I started looking at the find_min_global()
function and seeing how it does with the schwefel function:
I did n=3 and had to play around a little with the right number of max_function_calls()
(settled on 2000) to get it to converge to the right answer. I'll have to try some more complex examples :)
It's been bothering me for a while now that find_min_global()
is setup to optimize really expensive objective functions, but users sometimes use it to optimize really inexpensive ones. That is, ones where they could make a huge number of calls to the objective function in a short amount of time. The settings of find_min_global()
tell it to use MaxLIPO modeling all the time, which can take several orders of magnitude more time to execute than a simple objective function like the Schwefel function. If your objective function takes minutes to execute (or even hours) then MaxLIPO modeling is hugely valuable. But it's a waste of time if the objective function is faster than the MaxLIPO code.
So I just pushed a change to dlib's code that causes find_min_global()
to measure the relative execution speeds of the MaxLIPO modeling and the objective function.
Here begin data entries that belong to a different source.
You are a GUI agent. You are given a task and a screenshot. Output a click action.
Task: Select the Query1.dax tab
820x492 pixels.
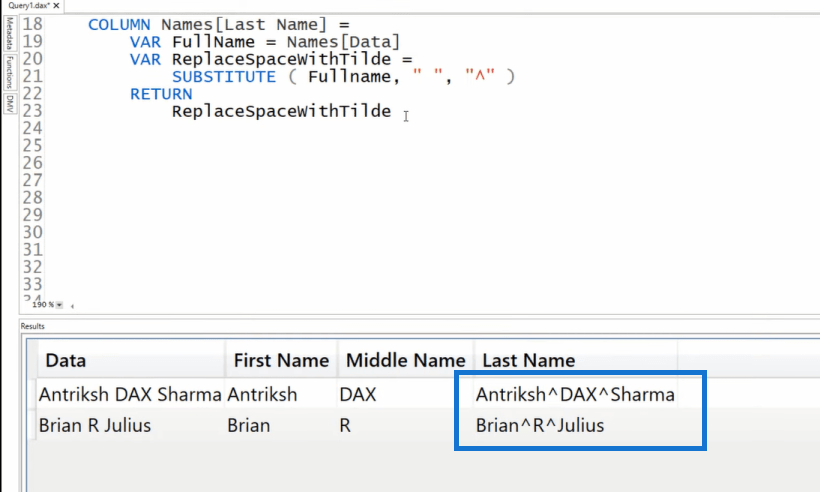[28, 5]
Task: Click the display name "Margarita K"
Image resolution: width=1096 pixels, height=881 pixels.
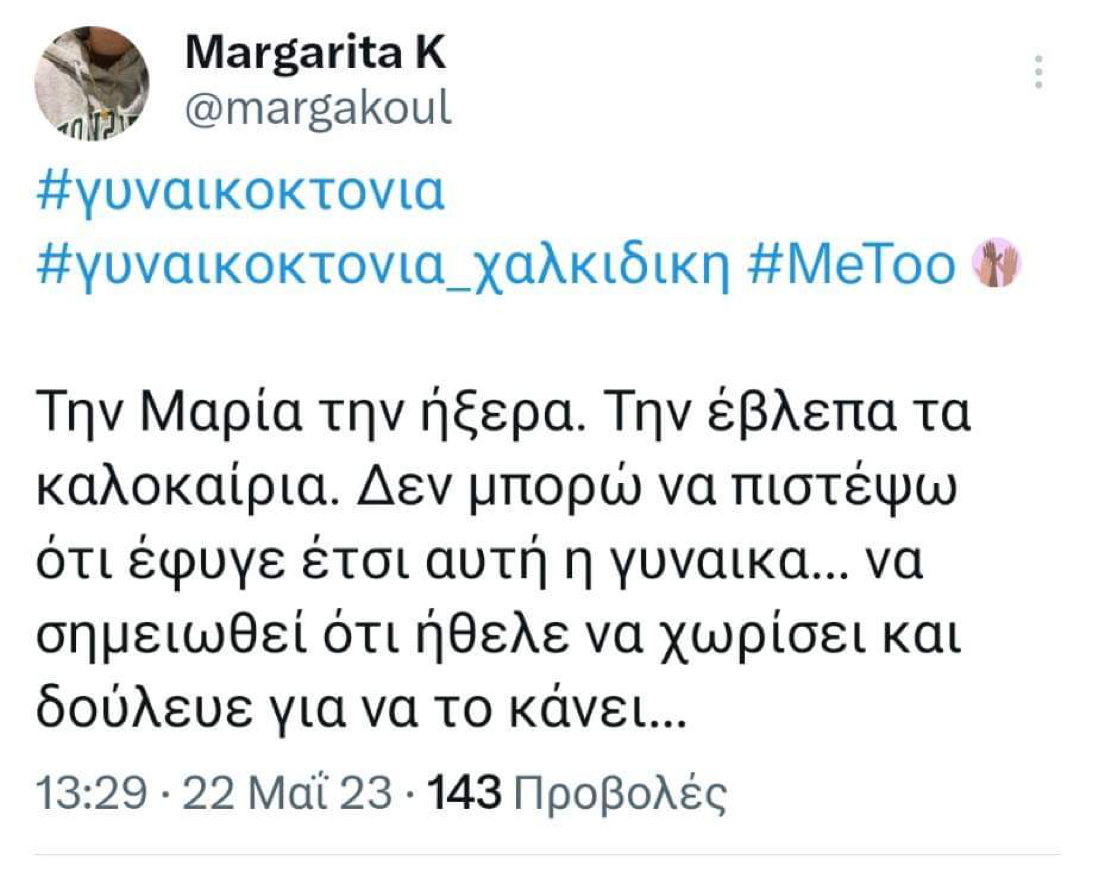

If the objective function is faster it does less LIPO modeling, ensuring we never spend more time running LIPO modeling than running the actual objective function.
All the local trust region stuff is still there just like it always was. That stuff is fast and good all the time, regardless of objective function speed.
TLDR: find_min_global()
is now much faster (in terms of wall clock time) for extremely inexpensive objective functions.
Yeah, I figured that was probably the case.
For very complex problems where the objective function might take hours/days to evaluate is there an option to save checkpoints along the way in the find_min_global()
function?
Reason:
find_min_global()
is just a convenience wrapper around this: http://dlib.net/optimization.html#global_function_search. global_function_search
gives you a full API that can do this kind of stuff like saving things and resuming later, running things in complicated parallel ways, or whatever else you might want to do.
Perfect! Thanks.
Davis - Any interest in adding PSO to dlib?